Exercise goal. Copy each line of the data below with the word "Arbeiten".

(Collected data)

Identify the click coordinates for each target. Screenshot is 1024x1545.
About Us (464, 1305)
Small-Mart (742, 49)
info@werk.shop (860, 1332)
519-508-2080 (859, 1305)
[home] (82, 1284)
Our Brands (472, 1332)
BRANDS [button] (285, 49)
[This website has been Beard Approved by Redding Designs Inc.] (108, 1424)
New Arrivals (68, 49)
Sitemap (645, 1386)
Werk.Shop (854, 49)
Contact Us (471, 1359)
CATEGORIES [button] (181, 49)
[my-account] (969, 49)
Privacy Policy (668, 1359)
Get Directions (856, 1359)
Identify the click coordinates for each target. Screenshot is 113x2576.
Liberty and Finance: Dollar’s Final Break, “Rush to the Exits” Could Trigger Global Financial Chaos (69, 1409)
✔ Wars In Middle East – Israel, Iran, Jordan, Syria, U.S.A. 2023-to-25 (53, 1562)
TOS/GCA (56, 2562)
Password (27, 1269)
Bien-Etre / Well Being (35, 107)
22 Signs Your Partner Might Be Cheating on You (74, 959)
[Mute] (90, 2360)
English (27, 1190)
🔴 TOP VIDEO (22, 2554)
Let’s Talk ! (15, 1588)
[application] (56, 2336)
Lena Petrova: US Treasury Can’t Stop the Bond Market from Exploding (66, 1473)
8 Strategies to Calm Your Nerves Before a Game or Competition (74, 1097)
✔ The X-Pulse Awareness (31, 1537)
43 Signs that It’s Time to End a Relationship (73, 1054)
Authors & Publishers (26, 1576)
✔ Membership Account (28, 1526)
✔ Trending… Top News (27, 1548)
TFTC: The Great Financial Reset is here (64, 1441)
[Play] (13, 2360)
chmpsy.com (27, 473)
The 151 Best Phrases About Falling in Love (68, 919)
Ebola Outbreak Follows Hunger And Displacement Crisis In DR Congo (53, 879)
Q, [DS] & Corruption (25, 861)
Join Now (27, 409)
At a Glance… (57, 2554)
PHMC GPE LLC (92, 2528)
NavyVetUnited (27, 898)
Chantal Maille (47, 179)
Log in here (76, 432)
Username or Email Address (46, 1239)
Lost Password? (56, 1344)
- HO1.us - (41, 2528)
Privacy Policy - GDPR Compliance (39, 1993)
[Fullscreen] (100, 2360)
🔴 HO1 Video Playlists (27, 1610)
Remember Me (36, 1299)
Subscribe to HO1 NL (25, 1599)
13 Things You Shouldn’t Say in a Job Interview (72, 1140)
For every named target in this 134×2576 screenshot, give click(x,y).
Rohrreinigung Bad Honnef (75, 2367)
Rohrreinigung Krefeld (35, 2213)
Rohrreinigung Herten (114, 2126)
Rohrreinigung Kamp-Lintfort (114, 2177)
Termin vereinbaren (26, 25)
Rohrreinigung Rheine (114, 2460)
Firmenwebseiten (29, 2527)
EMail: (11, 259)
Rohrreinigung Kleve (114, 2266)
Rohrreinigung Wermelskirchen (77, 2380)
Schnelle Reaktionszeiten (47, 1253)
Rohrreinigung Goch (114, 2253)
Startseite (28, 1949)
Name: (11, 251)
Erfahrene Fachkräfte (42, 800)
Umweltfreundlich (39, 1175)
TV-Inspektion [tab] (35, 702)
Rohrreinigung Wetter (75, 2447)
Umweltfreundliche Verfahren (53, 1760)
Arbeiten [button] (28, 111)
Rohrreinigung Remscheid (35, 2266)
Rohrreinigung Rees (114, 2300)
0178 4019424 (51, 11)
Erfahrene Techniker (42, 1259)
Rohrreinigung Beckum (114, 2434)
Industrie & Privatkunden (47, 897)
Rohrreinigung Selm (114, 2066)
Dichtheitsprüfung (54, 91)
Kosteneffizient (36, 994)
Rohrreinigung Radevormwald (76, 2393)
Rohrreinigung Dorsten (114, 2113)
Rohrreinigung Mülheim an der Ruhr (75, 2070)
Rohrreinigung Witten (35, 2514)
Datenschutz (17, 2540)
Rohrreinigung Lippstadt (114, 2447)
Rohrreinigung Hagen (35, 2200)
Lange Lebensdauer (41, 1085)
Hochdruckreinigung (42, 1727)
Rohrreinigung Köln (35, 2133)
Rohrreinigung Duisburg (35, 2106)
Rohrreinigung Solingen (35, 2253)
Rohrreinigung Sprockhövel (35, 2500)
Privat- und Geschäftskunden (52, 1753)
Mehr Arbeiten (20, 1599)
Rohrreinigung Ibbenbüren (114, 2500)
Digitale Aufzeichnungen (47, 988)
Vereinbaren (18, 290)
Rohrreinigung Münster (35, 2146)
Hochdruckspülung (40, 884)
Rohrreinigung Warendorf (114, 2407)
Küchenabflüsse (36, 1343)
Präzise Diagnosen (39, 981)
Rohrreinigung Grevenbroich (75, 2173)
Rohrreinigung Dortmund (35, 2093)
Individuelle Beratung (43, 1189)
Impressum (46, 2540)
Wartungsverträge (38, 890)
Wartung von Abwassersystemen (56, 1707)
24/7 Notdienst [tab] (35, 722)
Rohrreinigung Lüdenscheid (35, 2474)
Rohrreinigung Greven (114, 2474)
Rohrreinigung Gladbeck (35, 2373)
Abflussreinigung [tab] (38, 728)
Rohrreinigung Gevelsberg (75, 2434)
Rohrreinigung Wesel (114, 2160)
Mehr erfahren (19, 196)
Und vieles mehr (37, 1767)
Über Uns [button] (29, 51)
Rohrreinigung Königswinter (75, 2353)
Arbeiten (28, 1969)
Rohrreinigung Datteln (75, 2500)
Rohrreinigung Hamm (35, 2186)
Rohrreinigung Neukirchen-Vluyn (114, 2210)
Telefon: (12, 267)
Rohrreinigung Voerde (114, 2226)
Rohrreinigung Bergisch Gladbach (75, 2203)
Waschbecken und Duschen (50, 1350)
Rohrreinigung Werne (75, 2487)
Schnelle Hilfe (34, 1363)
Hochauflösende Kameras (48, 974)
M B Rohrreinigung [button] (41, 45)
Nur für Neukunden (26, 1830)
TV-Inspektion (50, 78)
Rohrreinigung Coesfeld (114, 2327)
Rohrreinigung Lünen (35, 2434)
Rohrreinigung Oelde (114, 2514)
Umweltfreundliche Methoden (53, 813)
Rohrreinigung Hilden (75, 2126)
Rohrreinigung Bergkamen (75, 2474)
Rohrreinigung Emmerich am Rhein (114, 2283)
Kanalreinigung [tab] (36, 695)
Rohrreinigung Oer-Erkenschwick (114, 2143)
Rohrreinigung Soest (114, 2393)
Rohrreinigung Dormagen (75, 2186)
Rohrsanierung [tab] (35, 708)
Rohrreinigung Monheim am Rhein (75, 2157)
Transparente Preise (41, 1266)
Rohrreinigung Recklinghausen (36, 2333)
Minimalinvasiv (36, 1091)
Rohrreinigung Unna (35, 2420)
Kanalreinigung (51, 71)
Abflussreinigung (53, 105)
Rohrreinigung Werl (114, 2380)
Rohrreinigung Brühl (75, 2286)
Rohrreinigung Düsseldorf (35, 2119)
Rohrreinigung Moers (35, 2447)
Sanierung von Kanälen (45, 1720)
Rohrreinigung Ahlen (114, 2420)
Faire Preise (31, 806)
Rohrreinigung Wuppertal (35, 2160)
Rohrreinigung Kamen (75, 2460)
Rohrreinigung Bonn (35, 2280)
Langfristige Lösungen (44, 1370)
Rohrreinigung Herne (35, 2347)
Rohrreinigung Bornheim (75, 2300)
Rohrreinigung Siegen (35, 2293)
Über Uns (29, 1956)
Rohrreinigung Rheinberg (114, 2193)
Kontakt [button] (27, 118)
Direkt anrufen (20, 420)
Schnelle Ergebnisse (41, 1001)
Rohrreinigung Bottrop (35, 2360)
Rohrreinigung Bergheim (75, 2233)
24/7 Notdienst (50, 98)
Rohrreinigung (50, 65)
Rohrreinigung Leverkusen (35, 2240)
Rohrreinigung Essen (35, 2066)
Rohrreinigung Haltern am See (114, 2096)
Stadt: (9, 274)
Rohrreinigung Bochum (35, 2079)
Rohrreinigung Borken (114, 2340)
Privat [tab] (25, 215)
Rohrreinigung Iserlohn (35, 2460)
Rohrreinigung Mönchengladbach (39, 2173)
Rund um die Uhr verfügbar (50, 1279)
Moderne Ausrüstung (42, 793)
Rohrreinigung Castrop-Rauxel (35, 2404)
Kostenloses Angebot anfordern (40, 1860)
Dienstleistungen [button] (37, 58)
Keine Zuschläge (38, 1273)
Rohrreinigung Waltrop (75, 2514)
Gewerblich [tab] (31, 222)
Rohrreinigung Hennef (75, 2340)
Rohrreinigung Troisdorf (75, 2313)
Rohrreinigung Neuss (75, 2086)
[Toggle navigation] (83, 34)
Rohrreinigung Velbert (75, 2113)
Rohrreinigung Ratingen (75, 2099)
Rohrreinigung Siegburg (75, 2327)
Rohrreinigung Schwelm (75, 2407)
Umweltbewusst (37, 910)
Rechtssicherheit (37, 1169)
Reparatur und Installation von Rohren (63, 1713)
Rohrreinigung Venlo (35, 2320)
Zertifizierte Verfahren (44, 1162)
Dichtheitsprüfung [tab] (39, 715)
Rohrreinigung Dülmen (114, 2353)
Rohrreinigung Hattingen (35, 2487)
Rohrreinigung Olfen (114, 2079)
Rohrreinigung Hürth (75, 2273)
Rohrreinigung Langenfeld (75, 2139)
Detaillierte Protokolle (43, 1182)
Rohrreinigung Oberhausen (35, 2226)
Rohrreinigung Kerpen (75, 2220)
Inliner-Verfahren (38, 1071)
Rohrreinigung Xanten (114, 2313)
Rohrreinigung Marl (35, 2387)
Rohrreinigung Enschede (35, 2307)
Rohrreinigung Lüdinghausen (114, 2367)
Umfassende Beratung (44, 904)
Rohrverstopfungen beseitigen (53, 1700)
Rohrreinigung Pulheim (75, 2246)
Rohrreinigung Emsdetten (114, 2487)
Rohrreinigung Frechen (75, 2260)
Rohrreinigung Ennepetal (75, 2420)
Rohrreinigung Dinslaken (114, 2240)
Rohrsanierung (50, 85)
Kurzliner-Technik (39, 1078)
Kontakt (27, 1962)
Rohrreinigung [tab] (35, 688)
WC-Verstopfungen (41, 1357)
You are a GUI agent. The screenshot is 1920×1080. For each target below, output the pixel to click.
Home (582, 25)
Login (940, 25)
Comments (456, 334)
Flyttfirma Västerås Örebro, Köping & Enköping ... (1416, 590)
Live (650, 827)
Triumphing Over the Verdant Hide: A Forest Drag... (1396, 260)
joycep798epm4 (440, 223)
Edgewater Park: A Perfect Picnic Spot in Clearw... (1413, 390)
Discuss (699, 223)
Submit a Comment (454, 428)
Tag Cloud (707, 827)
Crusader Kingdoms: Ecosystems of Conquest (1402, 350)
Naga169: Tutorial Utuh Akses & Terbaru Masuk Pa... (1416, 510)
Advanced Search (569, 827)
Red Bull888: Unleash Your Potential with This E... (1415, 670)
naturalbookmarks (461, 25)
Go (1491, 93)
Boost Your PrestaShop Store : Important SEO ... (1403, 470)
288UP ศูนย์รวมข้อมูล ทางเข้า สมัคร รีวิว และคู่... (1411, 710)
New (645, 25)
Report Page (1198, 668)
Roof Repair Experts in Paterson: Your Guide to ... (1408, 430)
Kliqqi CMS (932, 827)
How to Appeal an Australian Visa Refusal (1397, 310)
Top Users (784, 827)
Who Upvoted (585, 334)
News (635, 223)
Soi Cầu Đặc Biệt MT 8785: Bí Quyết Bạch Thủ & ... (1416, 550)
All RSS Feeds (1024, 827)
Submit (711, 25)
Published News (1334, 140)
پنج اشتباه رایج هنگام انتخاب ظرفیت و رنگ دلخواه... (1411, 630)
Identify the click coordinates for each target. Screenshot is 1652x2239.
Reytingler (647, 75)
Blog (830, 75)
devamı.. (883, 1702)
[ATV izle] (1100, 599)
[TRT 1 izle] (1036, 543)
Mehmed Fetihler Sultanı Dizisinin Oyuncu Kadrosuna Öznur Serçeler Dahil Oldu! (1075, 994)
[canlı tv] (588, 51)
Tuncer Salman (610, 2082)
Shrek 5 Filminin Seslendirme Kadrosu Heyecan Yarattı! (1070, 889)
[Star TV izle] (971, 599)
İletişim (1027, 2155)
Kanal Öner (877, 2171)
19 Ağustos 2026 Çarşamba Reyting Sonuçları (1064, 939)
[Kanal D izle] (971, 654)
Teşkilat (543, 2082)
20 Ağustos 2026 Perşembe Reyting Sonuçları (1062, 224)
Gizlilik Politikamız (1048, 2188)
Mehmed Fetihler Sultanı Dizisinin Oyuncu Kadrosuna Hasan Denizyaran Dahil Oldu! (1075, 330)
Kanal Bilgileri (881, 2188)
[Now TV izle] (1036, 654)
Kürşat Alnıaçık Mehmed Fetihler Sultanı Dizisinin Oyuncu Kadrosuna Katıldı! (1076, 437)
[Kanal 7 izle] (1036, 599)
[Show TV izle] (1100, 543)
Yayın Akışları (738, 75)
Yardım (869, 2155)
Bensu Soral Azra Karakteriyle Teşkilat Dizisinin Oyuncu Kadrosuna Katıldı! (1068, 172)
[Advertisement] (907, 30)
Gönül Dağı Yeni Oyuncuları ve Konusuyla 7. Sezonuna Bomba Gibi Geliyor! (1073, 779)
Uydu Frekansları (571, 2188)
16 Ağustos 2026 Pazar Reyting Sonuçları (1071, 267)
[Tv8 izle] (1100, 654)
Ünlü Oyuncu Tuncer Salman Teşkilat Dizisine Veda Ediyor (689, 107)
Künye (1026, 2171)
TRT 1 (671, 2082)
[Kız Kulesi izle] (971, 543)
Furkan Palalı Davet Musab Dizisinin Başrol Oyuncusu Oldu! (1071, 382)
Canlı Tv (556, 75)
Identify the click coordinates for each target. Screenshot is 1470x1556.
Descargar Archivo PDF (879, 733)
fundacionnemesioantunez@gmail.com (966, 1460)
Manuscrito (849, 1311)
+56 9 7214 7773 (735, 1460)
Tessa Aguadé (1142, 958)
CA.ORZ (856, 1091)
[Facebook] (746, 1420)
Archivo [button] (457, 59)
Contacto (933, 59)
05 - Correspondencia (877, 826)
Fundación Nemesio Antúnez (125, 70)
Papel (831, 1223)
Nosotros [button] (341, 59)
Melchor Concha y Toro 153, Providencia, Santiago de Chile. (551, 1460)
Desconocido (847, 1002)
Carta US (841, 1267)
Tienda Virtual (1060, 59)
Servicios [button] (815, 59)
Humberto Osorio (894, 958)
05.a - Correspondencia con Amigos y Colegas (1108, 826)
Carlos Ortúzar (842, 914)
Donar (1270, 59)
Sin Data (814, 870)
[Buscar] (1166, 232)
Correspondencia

Answer to this exercise.
Arbeiten [button] (28, 111)
Mehr Arbeiten (20, 1599)
Arbeiten (28, 1969)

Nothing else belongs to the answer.